### INFORMATION GIVEN

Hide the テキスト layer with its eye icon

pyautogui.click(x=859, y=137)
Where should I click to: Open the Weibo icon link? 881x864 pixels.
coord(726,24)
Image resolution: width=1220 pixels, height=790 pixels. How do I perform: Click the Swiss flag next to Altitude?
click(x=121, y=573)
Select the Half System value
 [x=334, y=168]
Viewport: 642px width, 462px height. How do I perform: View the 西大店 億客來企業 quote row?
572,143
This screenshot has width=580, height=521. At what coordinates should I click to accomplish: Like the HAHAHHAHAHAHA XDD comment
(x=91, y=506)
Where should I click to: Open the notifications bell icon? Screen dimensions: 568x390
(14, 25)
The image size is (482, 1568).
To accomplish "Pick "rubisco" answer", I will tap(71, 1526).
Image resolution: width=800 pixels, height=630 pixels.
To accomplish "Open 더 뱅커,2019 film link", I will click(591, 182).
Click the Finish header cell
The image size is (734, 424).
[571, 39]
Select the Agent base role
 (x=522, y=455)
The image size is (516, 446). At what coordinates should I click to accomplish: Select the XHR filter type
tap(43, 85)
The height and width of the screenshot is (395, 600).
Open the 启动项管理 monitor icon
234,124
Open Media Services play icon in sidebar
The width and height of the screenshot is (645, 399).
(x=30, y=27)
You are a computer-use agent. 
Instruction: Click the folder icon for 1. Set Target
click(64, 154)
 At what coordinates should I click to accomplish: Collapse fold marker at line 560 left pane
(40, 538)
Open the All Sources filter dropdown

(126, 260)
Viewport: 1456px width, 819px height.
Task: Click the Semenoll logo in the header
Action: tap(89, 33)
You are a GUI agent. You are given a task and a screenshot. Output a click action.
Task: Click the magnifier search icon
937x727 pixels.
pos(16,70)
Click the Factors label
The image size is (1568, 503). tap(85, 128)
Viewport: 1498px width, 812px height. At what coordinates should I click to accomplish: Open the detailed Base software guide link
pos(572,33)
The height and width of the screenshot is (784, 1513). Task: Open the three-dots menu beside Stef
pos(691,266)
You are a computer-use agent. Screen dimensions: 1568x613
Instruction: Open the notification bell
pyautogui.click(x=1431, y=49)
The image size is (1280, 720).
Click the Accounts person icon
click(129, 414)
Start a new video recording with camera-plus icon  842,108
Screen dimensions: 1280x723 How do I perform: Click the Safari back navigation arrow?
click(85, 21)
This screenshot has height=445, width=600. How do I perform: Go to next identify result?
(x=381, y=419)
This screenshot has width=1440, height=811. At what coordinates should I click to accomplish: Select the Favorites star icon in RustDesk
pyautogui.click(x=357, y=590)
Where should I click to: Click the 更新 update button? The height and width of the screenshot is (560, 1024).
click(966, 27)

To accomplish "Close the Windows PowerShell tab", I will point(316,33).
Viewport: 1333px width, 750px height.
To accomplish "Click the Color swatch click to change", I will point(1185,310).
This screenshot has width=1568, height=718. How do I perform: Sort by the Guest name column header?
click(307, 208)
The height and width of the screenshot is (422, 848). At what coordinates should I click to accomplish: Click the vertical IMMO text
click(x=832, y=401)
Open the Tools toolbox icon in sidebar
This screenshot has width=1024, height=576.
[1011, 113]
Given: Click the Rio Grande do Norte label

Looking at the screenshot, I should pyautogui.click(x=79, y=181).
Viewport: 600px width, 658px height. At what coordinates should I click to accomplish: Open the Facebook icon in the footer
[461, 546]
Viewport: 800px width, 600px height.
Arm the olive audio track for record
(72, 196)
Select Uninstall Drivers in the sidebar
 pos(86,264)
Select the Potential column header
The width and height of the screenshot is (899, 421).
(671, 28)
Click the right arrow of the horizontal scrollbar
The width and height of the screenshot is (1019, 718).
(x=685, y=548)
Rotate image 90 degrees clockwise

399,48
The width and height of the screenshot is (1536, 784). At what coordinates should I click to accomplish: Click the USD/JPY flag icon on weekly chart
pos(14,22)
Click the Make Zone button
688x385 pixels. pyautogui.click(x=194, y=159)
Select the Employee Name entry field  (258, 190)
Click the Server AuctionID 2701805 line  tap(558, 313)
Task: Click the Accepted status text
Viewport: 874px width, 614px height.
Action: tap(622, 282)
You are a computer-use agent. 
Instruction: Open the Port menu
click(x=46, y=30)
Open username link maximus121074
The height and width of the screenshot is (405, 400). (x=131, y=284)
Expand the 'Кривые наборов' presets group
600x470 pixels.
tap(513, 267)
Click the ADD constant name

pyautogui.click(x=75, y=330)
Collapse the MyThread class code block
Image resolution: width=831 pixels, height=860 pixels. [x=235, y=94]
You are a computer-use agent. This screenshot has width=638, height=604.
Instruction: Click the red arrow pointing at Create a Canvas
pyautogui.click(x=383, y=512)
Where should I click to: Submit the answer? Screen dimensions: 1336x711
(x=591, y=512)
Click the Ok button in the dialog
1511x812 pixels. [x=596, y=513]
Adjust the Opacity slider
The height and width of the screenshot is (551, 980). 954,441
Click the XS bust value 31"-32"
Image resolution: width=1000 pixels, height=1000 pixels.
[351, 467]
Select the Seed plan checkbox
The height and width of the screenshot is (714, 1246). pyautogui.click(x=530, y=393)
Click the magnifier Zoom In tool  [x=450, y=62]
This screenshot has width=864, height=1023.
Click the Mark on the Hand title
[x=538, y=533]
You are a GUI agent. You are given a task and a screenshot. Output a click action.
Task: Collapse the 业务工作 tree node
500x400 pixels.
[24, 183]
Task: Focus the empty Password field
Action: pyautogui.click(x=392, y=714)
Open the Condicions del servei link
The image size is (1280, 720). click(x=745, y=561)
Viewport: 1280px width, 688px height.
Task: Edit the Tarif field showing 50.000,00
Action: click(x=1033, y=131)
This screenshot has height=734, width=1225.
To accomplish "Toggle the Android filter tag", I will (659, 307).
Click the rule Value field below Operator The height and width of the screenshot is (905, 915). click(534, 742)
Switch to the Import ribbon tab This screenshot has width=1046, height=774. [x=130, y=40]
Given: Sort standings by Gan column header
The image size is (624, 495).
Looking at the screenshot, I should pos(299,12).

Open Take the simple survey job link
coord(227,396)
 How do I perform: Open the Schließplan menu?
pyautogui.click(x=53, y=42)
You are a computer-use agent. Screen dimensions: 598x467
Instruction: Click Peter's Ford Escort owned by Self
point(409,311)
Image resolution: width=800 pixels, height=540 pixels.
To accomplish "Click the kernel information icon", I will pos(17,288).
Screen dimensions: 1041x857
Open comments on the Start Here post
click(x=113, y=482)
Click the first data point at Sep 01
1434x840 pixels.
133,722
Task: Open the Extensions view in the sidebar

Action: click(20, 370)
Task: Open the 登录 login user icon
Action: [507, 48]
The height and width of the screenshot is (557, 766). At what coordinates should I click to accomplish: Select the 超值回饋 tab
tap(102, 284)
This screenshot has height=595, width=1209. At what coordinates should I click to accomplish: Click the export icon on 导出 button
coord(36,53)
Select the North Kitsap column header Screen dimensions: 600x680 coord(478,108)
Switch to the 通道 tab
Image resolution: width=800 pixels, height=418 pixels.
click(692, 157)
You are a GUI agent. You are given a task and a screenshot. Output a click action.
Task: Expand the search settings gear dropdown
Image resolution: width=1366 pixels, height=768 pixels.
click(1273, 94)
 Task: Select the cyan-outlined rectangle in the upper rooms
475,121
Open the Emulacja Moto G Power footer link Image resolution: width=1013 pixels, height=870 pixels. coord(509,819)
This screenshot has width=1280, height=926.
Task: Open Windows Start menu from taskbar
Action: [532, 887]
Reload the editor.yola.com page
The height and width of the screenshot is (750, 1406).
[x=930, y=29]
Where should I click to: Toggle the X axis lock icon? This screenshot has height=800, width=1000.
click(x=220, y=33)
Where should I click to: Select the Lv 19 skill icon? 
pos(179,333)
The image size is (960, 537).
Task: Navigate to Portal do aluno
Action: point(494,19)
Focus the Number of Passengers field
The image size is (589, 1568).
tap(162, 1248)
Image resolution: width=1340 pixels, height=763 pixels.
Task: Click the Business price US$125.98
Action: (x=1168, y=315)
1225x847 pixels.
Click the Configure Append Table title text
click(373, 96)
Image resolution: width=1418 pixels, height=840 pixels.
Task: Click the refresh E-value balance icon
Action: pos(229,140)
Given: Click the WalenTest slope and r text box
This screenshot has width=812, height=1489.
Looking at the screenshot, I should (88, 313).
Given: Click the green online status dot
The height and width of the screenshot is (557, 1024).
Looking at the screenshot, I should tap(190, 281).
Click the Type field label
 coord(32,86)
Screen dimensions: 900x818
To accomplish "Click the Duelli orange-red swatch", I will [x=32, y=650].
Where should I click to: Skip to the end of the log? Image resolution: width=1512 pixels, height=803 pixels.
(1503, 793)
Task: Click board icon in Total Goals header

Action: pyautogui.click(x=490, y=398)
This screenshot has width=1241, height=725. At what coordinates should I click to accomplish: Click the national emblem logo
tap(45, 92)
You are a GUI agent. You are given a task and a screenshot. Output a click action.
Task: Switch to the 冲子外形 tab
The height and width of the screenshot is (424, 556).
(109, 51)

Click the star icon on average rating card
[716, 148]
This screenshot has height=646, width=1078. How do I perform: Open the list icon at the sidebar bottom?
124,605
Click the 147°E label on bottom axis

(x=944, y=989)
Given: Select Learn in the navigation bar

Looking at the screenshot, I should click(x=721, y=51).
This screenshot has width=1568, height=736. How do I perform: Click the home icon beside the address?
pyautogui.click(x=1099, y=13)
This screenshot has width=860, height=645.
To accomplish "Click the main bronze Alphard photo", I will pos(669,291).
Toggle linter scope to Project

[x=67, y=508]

### PROMPT
Report each line in the entries where the string "computer" occurs.

### EXERCISE RESPONSE
You are a computer-use agent. 
You are a computer-use agent. Screen dimensions: 1568x613
You are a computer-use agent. 
You are a computer-use agent. This screenshot has width=638, height=604.
You are a computer-use agent. Screen dimensions: 598x467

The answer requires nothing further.